While hiccups might seem troublesome for your toddler, she was hiccuping in utero long before she was born -- and was not the least bit bothered by the spasms. Occasionally, a hiccup is more than just a hiccup; it can be a symptom of gastroesophageal reflux. If your toddler has stomach pain with the hiccups, frequent bouts of hiccups, they last for longer than 20 to 30 minutes at a time, or they coincide with another illness such as a persistent cough, talk to your health care provider.
Hiccups are involuntary contractions of your child’s diaphragm, which is the muscular partition between his thorax and abdomen. At the same time the involuntary contraction takes place, air is sucked in suddenly and his glottis -- a flap in the middle part of the larynx that prevents food and liquid from entering the lungs -- closes up briefly, explains the Women’s and Children’s Health Network’s website. Hiccups can occur individually, but often they happen in rhythmic bouts. And while they might be a relatively minor nuisance, the steady interval of contractions might begin to irritate or even scare your youngster.
Identifying the Cause
The culprit behind hiccups is sometimes too much food consumed too quickly; your toddler’s stomach gets full too fast or her abdomen fills with air as she speeds through her green beans or birthday cake, explains the Montreal Children’s Hospital website. If your toddler is a soda fanatic, the carbonated beverage can also affect the diaphragm. A bout of the hiccups might occur after a hot chocolate followed by a cold drink of milk; the sudden change of temperature in her stomach from the hot drink and then the cold one makes her diaphragm begin to contract. Situations unrelated to your toddler’s eating habits can cause hiccups, too, such as taking in excess air during active play or a temper tantrum, and sometimes there is no identifiable cause for the diaphragmatic spasms.
Avoiding the Problem
When your toddler’s hiccups are tied to his eating habits, help him avoid another hiccup session by teaching him to eat meals and snacks slowly, chewing his food thoroughly to avoid overfilling his stomach. Eating slowly also helps to reduce the amount of air he swallows, which decreases the risk of aggravating his diaphragm. Eliminate soda from your toddler’s diet and avoid drastic temperature changes in his food. Make mealtime a calm environment as well to avoid over-excitement that can lead to hiccups.

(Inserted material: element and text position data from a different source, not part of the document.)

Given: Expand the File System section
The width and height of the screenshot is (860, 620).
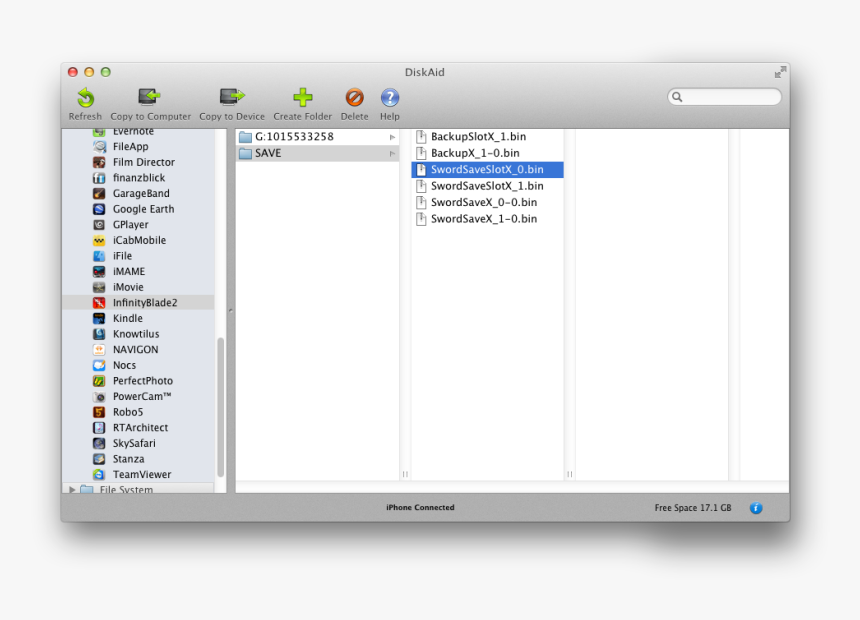Looking at the screenshot, I should tap(71, 489).
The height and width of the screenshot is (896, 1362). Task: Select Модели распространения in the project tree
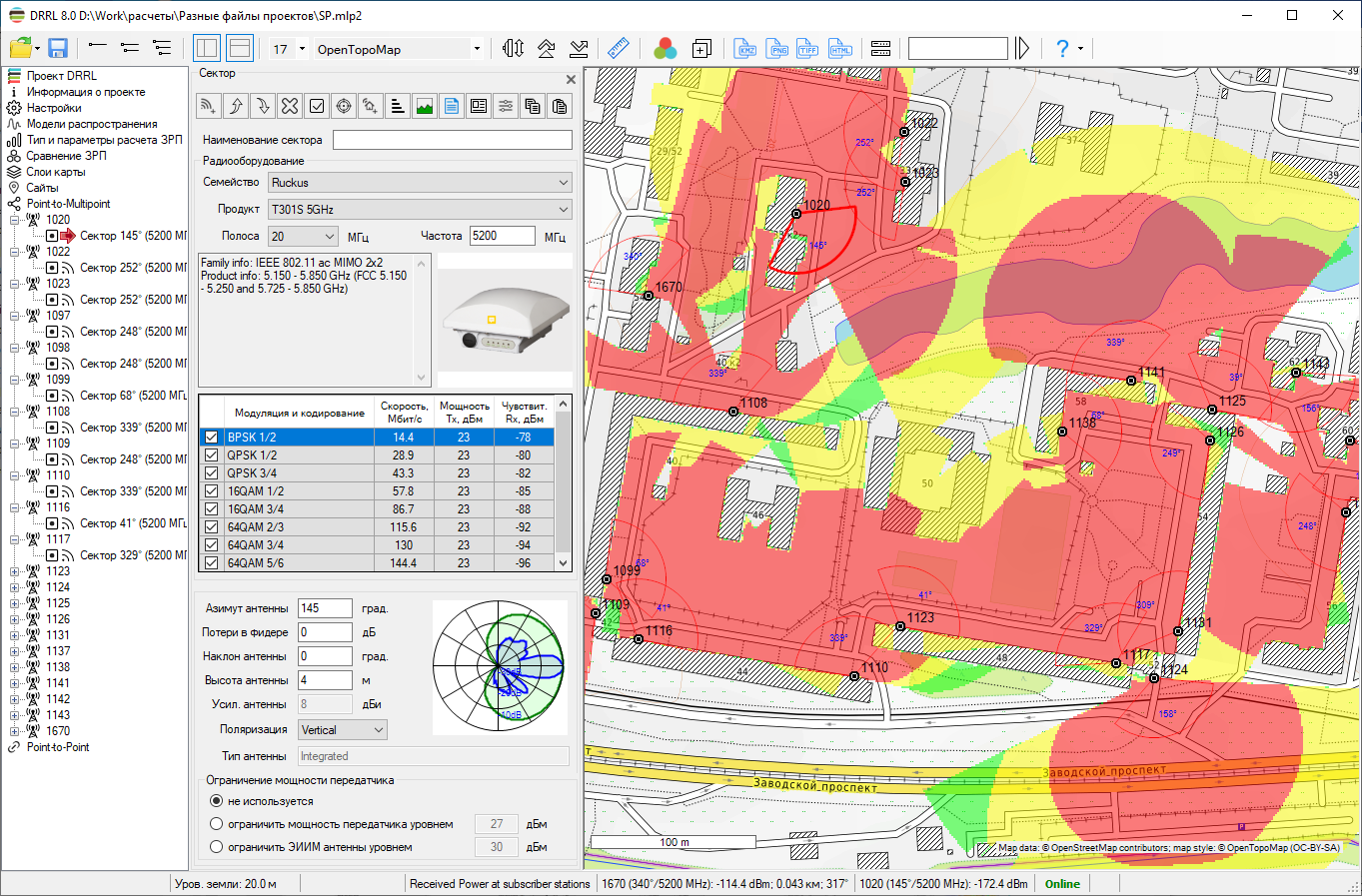[91, 124]
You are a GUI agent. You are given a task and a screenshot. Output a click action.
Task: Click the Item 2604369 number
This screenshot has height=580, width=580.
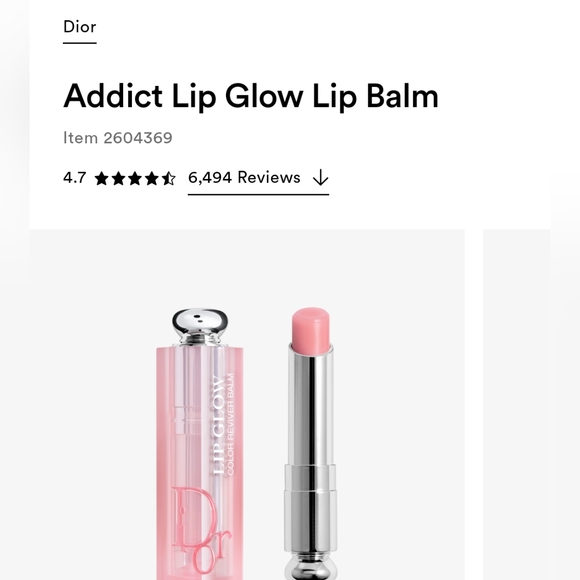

A multitude of theories surround effective hiccup treatments. However, startling your youngster, having her stand on her head or feeding her a spoonful of peanut butter could certainly do more harm than good. Instead, focus on helping your child cope if she is bothered or scared by the spasms. Cuddle together, rub or pat her back or sit together and let the rhythmic motion of a rocking chair calm her down. Try a few safe techniques to help your toddler's hiccups pass, such as having her drinking a small cup of water or breathing into a paper -- not plastic -- bag. Tickling your toddler might ease her hiccups -- or distract her until they pass on their own. If your toddler begins to hiccup while eating, have her spit out the food quickly to avoid a choking hazard. Wait for the spasms to pass before resuming the meal.